▶ **PROBLEM STATEMENT**
Please report each line of the records below that contains the word "Toggle". Copy every such line in full.

▶ **THE INPUT**
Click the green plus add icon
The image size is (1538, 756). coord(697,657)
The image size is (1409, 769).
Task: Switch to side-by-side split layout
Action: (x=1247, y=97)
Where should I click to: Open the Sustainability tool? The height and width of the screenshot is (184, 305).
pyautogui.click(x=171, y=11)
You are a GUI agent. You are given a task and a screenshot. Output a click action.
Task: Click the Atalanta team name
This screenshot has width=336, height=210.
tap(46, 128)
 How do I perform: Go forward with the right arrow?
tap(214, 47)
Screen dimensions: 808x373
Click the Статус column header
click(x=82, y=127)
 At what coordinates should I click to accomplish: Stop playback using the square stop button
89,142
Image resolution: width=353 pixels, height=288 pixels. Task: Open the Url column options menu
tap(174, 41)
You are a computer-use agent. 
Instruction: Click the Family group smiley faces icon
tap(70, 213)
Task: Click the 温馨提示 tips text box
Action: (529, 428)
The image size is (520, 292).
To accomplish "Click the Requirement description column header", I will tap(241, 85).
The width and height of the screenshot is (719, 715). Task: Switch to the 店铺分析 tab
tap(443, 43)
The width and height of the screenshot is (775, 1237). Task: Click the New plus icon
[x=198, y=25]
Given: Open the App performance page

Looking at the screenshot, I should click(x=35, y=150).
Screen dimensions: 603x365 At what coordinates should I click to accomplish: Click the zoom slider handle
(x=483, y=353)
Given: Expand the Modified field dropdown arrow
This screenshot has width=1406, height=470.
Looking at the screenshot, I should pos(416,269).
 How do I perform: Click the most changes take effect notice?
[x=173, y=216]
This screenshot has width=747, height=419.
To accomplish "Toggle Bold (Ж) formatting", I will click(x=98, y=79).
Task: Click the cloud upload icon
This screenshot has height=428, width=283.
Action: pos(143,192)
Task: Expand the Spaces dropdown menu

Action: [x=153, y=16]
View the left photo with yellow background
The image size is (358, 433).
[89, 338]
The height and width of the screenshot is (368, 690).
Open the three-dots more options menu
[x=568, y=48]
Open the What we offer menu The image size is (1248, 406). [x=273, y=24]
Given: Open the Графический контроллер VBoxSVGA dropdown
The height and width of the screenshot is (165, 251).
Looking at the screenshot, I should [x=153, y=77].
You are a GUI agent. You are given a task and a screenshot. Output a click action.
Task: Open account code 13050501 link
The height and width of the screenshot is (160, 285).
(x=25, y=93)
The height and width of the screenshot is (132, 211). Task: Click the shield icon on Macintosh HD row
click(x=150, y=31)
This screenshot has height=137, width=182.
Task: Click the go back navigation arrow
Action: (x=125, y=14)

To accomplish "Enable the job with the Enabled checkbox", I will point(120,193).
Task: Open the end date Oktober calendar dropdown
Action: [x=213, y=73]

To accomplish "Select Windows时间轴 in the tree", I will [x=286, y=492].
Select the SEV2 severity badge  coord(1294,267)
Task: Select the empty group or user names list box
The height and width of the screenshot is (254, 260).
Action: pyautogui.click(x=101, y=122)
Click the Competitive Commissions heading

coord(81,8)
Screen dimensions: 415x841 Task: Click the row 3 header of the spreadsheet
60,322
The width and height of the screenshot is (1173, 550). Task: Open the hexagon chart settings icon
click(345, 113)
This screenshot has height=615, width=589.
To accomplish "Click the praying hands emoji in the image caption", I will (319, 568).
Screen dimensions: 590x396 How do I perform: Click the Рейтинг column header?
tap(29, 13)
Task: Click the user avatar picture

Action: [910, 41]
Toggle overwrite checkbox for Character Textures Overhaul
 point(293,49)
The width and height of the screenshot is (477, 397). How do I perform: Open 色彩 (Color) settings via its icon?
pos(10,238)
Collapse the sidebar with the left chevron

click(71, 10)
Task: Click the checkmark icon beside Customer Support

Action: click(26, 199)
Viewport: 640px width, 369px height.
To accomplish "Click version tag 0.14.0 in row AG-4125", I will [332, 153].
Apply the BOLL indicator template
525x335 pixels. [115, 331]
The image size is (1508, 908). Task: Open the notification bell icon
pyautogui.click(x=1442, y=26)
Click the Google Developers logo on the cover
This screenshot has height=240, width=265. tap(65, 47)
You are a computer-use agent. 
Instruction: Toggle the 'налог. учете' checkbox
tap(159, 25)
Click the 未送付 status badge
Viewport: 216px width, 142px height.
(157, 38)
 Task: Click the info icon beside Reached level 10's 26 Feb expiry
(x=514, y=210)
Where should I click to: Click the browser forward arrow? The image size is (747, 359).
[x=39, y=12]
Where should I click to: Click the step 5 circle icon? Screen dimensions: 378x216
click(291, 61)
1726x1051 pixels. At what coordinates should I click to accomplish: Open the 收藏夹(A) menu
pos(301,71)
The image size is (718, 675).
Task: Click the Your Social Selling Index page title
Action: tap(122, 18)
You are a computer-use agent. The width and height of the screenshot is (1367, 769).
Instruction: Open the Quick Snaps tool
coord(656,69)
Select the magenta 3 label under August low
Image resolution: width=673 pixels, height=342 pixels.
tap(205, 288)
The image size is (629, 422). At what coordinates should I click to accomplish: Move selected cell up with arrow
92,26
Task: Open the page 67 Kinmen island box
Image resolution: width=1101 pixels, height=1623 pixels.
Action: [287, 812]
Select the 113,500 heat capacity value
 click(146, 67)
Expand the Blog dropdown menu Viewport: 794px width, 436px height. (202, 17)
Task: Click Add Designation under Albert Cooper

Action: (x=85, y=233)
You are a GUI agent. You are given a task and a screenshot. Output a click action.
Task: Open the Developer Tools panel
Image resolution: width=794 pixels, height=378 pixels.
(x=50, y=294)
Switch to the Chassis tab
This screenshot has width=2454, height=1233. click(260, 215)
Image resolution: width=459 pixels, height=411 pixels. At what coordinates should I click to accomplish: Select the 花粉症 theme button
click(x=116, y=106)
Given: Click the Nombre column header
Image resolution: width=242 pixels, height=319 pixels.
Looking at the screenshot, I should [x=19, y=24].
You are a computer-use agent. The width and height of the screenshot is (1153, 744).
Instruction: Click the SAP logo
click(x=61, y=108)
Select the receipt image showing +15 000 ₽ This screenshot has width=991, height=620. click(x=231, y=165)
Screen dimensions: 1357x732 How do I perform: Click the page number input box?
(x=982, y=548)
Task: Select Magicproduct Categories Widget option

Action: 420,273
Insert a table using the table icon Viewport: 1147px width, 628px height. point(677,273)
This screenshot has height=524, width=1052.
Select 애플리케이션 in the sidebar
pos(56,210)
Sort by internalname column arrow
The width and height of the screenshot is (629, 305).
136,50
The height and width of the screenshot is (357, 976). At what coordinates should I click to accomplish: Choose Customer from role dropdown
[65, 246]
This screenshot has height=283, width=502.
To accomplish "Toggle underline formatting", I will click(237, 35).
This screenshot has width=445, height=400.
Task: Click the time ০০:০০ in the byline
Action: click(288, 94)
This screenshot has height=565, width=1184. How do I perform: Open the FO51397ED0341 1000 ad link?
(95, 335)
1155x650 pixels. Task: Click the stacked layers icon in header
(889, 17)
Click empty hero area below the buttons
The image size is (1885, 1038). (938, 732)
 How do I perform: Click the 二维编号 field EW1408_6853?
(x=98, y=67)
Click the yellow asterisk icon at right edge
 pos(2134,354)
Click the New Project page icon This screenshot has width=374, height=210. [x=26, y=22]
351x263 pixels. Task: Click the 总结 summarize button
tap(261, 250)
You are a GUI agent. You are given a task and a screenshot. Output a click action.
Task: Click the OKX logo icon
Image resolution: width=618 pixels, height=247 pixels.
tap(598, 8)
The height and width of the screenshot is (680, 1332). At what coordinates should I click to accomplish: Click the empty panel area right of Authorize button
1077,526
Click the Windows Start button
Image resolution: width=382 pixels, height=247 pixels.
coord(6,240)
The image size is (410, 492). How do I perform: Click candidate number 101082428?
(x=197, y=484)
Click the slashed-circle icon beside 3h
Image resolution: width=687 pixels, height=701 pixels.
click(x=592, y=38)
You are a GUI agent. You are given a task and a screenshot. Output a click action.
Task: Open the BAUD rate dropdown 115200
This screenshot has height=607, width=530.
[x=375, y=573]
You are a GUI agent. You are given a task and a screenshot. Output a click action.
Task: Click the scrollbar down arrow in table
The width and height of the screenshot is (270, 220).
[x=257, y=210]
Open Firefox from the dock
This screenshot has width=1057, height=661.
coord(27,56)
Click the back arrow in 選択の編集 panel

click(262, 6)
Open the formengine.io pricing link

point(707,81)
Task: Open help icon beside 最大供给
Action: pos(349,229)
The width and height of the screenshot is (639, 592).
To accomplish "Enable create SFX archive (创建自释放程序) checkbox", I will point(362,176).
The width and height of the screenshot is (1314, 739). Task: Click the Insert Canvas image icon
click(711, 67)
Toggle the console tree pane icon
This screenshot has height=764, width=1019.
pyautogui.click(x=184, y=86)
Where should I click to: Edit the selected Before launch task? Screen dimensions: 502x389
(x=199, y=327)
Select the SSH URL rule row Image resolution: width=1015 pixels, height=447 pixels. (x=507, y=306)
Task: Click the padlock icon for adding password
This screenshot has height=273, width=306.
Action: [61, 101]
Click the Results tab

▶ **REPLY**
To accomplish "Toggle Bold (Ж) formatting", I will click(x=98, y=79).
Toggle overwrite checkbox for Character Textures Overhaul
Instruction: Toggle the 'налог. учете' checkbox
To accomplish "Toggle underline formatting", I will click(237, 35).
Toggle the console tree pane icon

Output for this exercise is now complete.